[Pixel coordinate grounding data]
◇ ◇ ◇

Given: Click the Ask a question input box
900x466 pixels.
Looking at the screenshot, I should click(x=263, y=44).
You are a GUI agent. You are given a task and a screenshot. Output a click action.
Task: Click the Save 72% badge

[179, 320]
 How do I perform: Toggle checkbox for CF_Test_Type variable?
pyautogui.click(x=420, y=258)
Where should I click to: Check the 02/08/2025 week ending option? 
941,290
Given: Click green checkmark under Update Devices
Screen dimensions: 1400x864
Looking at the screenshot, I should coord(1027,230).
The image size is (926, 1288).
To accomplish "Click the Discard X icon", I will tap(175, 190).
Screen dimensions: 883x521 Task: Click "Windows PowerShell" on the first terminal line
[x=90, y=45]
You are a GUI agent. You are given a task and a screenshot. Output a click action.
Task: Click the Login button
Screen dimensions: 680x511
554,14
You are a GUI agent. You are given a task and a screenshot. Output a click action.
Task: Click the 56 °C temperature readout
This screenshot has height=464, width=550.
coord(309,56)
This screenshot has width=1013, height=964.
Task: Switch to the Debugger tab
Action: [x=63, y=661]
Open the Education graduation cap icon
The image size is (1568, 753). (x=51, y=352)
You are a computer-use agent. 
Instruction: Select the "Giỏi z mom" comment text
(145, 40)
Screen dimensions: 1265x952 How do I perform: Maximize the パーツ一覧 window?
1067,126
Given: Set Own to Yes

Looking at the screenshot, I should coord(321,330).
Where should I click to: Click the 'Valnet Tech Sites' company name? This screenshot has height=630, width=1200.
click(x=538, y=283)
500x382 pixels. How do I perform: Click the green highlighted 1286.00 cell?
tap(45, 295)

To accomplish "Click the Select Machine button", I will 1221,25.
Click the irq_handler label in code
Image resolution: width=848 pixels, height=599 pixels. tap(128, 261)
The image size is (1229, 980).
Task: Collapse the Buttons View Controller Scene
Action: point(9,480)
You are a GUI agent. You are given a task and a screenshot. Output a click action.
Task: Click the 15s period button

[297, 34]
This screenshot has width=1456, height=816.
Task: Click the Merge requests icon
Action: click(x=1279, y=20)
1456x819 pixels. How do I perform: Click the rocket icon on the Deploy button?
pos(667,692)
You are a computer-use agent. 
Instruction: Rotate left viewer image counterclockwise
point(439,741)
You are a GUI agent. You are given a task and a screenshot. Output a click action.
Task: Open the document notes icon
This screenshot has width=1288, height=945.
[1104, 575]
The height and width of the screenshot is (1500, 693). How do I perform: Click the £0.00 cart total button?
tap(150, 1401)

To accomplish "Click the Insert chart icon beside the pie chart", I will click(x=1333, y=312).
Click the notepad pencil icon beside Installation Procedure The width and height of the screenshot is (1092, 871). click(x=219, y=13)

◇ ◇ ◇

#### YOUR GOAL
Please show every line of the entries above that contains the word "will".

#### TASK ANSWER
To accomplish "Click the Discard X icon", I will tap(175, 190).
To accomplish "Click the Select Machine button", I will 1221,25.
To accomplish "Click the Insert chart icon beside the pie chart", I will click(x=1333, y=312).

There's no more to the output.